Costa Rica expresó su «profunda preocupación» por el cierre sistemático de los espacios democráticos y reiteró que nunca reconoció las elecciones generales celebradas en Nicaragua en 2021 por considerar que carecieron de garantías.
Guatemala calificó las declaraciones de Ortega como una violación de la Carta de las Naciones Unidas, la Declaración Universal de los Derechos Humanos y la Carta Democrática Interamericana. El presidente Bernardo Arévalo, uno de los mandatarios más críticos del régimen sandinista, volvió a reclamar el respeto de las libertades políticas y del sufragio universal.
República Dominicana también rechazó enérgicamente el anuncio y sostuvo que ningún gobierno puede privar a su población del derecho de elegir libremente a sus autoridades mediante elecciones auténticas y competitivas.
Las críticas también llegaron desde organismos internacionales.
El secretario general de la Organización de los Estados Americanos (OEA), Alberto Ramdin, afirmó que el régimen nicaragüense dejó de mantener incluso la apariencia de una democracia.

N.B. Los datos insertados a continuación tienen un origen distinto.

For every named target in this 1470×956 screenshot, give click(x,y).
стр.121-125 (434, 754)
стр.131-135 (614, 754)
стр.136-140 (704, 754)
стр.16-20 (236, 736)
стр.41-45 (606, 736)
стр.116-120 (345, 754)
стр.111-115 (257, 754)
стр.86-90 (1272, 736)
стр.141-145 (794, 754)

En la misma línea, el Alto Comisionado de las Naciones Unidas para los Derechos Humanos, Volker Türk, denunció que el Gobierno continúa restringiendo las libertades civiles y políticas mientras profundiza la persecución contra opositores y organizaciones independientes.

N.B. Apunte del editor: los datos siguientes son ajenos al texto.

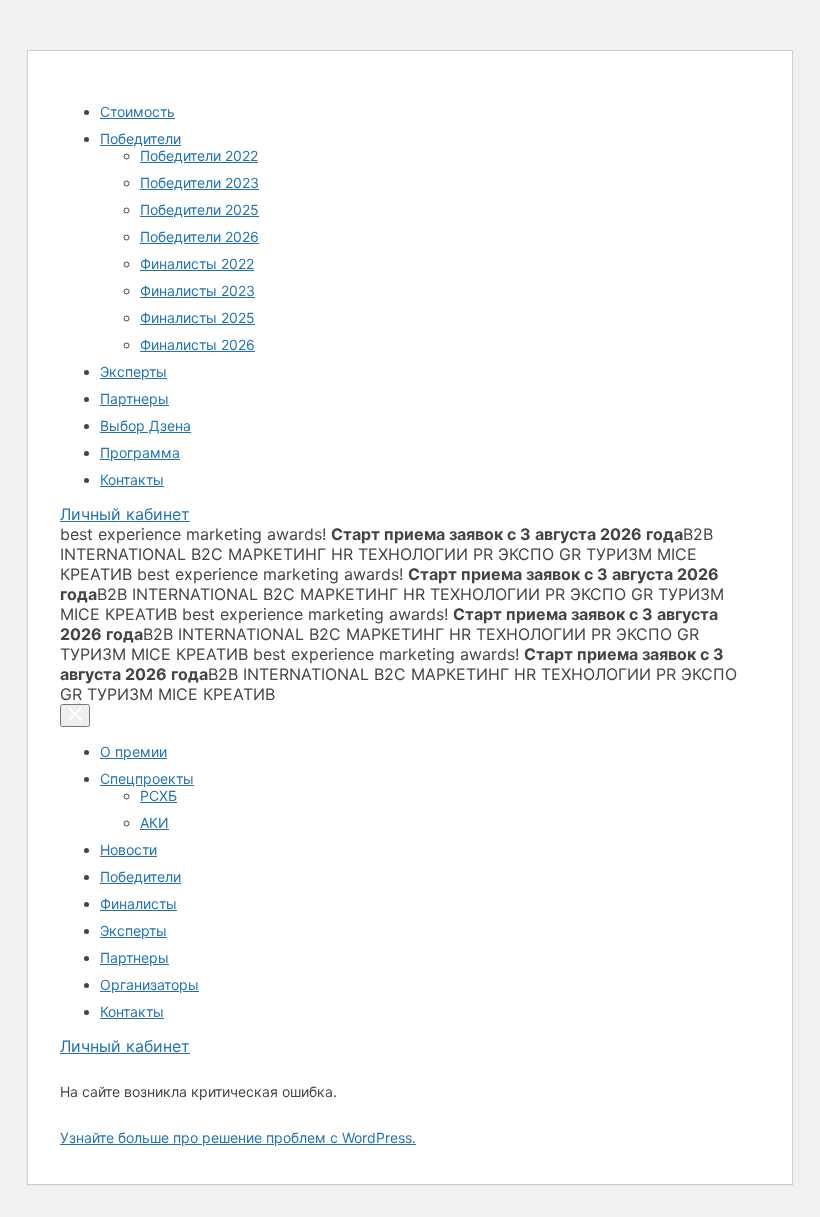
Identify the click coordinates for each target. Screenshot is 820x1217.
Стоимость (137, 111)
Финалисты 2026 (197, 344)
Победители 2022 (199, 155)
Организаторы (149, 984)
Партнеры (134, 398)
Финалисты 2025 (197, 317)
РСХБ (158, 795)
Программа (140, 452)
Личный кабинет (125, 514)
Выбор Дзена (145, 425)
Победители (140, 138)
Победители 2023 (199, 182)
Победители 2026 (199, 236)
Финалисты (138, 903)
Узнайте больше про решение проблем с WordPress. (238, 1137)
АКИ (154, 822)
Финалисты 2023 (197, 290)
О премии (133, 751)
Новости (128, 849)
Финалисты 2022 (197, 263)
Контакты (132, 479)
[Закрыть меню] (75, 715)
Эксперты (133, 371)
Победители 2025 (199, 209)
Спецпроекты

Frente a la creciente presión internacional, el presidente de la Asamblea Nacional, Gustavo Porras, sostuvo que Nicaragua sí celebrará elecciones, aunque bajo un nuevo marco constitucional.
Según explicó, la reforma buscará impedir la participación de partidos y dirigentes considerados por el oficialismo como «golpistas», «traidores a la patria» o vinculados con financiamiento extranjero.
La Asamblea Nacional, completamente controlada por el sandinismo, ya comenzó a trabajar en las modificaciones constitucionales necesarias para implementar ese nuevo esquema político.
Daniel Ortega permanece en el poder desde 2007 y, tras la reforma constitucional aprobada este año, comparte formalmente la Presidencia con su esposa, Rosario Murillo, designada como copresidenta.
Durante los últimos años, organismos internacionales han denunciado detenciones de opositores, cierre de medios de comunicación, cancelación de organizaciones civiles, expulsión de religiosos y eliminación de la competencia electoral.
Las últimas elecciones presidenciales fueron ampliamente cuestionadas por la comunidad internacional luego de que los principales dirigentes opositores fueran encarcelados o impedidos de participar.
Con el anuncio de eliminar futuras elecciones y la intención de reformar nuevamente la Constitución, Nicaragua enfrenta un creciente aislamiento diplomático mientras aumenta la preocupación regional por el futuro de la democracia en el país.